Londoners support decriminalisation by 50% to 33%, but are divided on the likely effects on crime, health and drug use
London Mayor Sadiq Khan recently launched a commission to examine whether cannabis should be decriminalised, or even legalised in London. The former approach would see those caught in possession of cannabis subject to no criminal penalties, whilst the latter would allow the sale and use of the substance within government regulations.
New YouGov data finds that Londoners support decriminalising cannabis within the boundaries of the capital by 50% to 33%. However opinion is divided across party lines, with 64% of the capital’s Labour voters supporting such a move compared to only 34% of Conservative voters.

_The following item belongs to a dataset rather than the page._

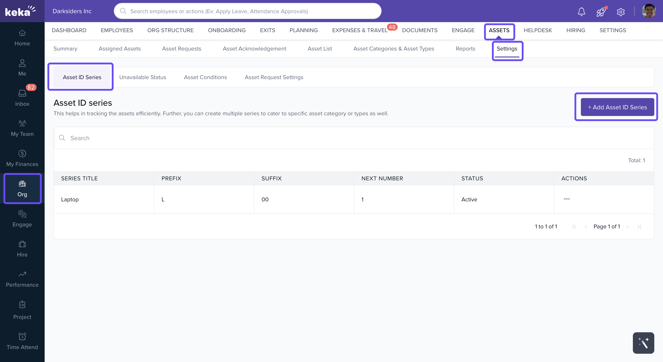Screen dimensions: 663x362
Task: Click Add Asset ID Series button
Action: (x=617, y=107)
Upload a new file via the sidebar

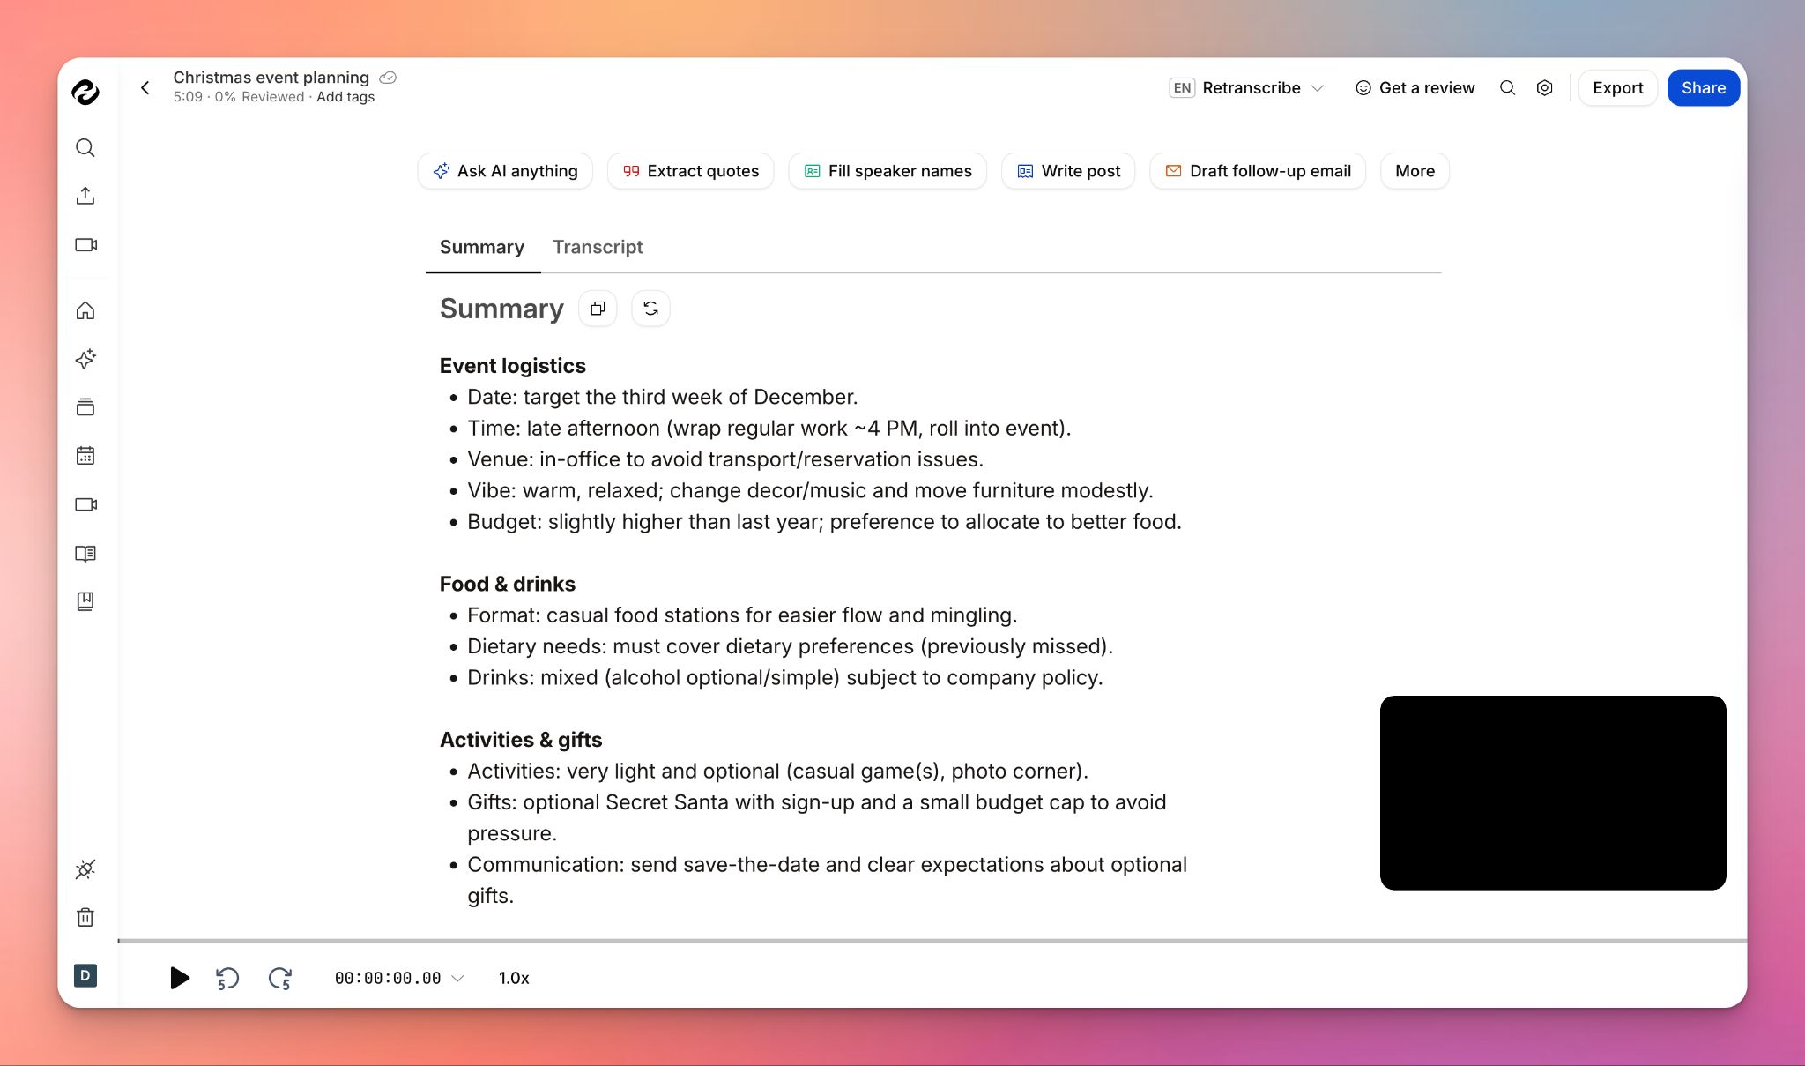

Younger Londoners are also notably more likely to support a change in the law, with 52% of 18-24s and 56% of 25–49-year-olds supporting decriminalisation, versus 45% of 50-64 year olds and 34% of those aged 65 and over.
What do Londoners think the impact of decriminalising cannabis in the capital would be on crime?

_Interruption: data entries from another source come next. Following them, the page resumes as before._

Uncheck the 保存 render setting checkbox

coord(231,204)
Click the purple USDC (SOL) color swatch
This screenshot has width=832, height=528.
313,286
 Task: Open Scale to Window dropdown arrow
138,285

Drug related crime in the UK last year accounted for 210,000 offences, according to government statistics, with 63% of drug related offences involving possession of cannabis. One in three Londoners (33%) believe that decriminalising cannabis in the capital would lead to less crime, while one in four (23%) think it would lead to more. Another quarter (26%) think it would make no difference.
Two in five (41%) also believe that relaxing the rules would decrease the amount of pressure on the Metropolitan police, whilst a quarter (24%) instead believe it would increase pressure on them.

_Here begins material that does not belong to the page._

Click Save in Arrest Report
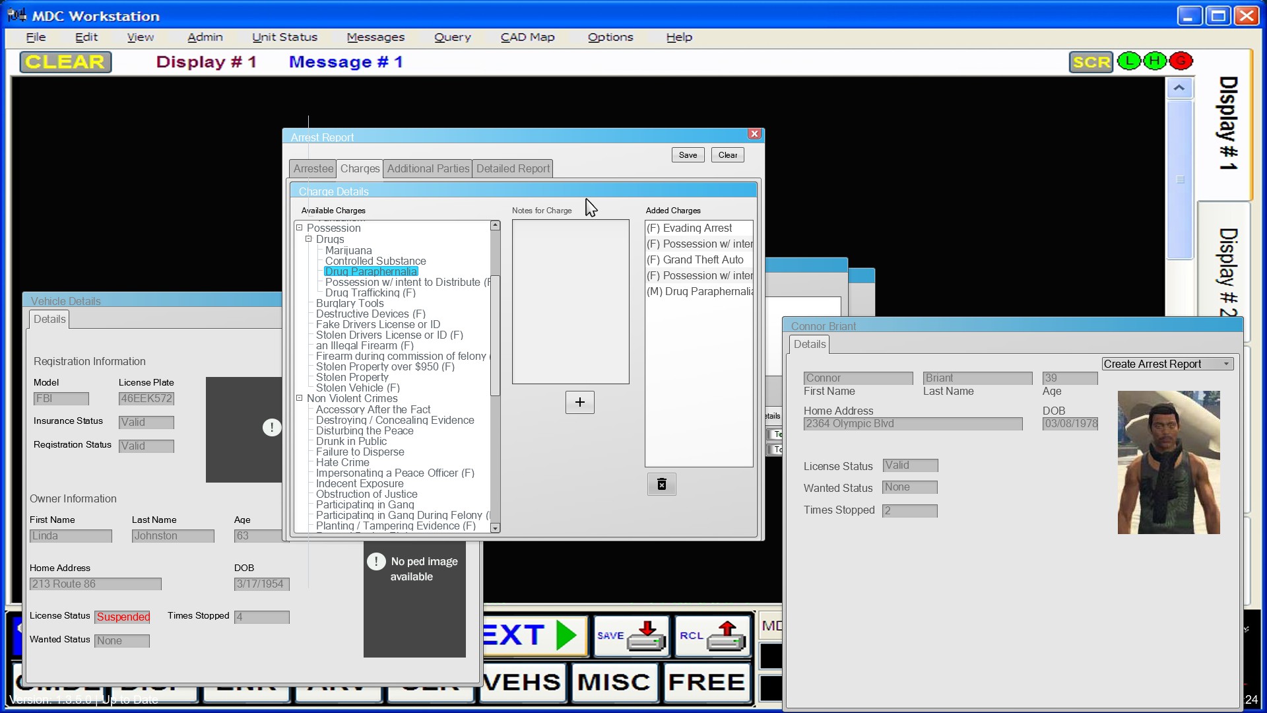The width and height of the screenshot is (1267, 713). [x=688, y=154]
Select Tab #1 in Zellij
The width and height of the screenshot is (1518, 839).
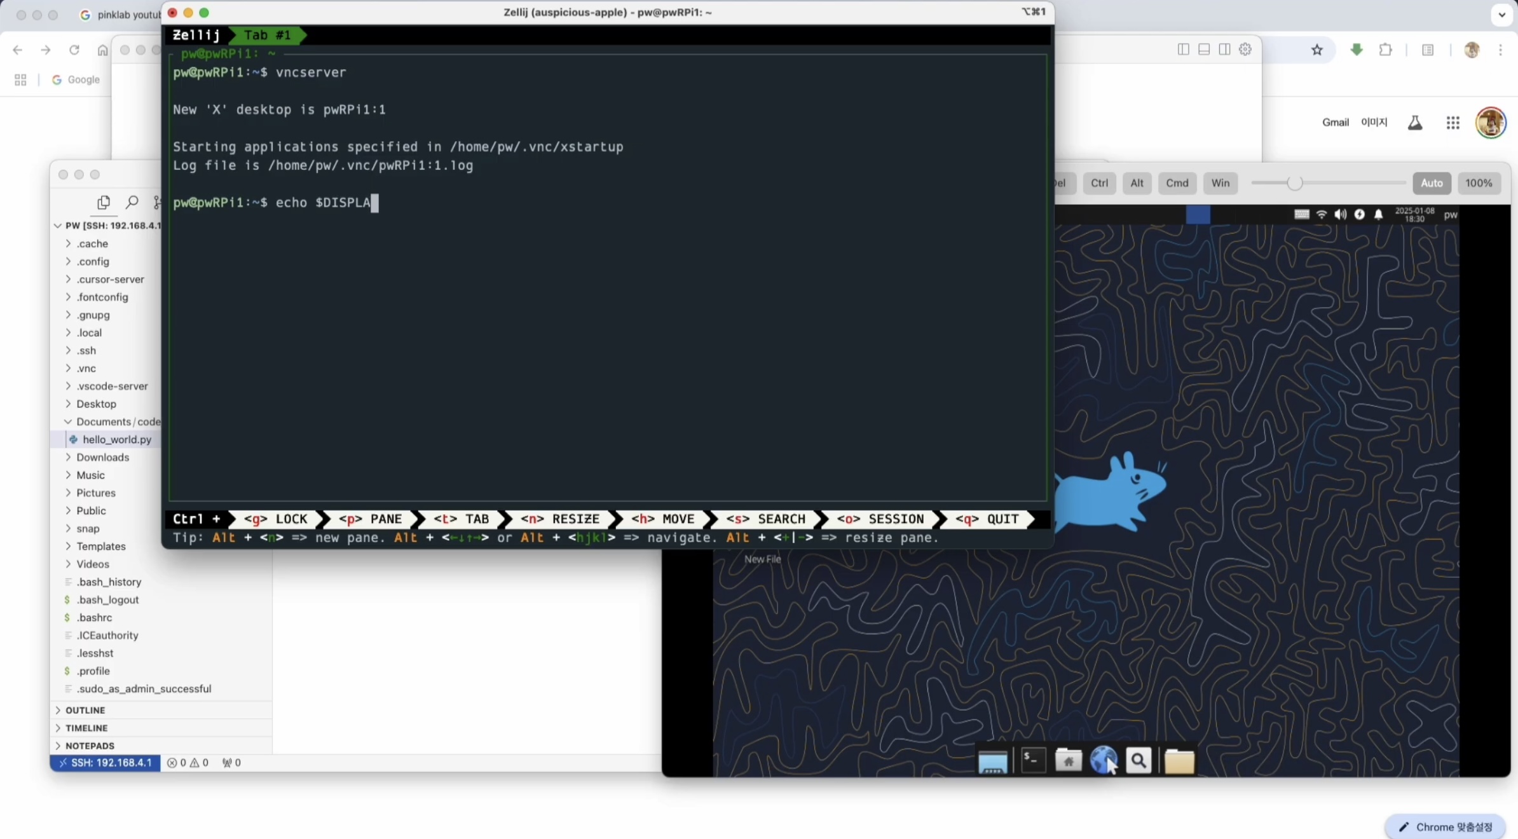pos(267,35)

Among those who oppose decriminalising cannabis, a majority believe that the relaxation in the law would increase the amount of crime (55%) and increase pressure on the Metropolitan Police (53%).
What do Londoners think the impact of decriminalising cannabis in the capital would be on how many people use drugs?
When it comes to the implications of relaxing the rules for the rate of drug use, Londoners are divided. While 39% think decriminalisation would lead to more people using cannabis in the capital, nearly half think it would either make no difference (41%) or see numbers fall (5%).
Cannabis has famously been referred to as a ‘gateway drug’ i.e. the idea that use of cannabis softens the user’s impression of ‘harder’ drugs, which subsequently increases their chances of using them.
Half of Londoners do not seem to buy this idea, believing that the decriminalisation of cannabis in the capital would either reduce (14%), or have no effect (38%) upon the number of people choosing to use drugs besides cannabis. A quarter (27%), however, believe it would lead to greater use of other drugs, rising to 63% amongst those who oppose decriminalisation of cannabis in the capital.
What do Londoners think the impact of decriminalising cannabis in the capital would be on drug-related health issues?
The UK now has one of the highest rates of drug related deaths in Europe. Londoners are divided on what the impact of the decriminalisation of cannabis would be on drug-related health harms.
Three in ten (30%) believe that decriminalising cannabis in the capital would have no impact on the rate of drug-related health issues overall, while a third (35%) think it would lead to more drug-related health harm.
A further 15% believe that relaxing the rules would lead to fewer drug-related harms. Three quarters (74%) of those who oppose the decriminalisation of cannabis believe the policy would lead to more people damaging their health due to their drug taking.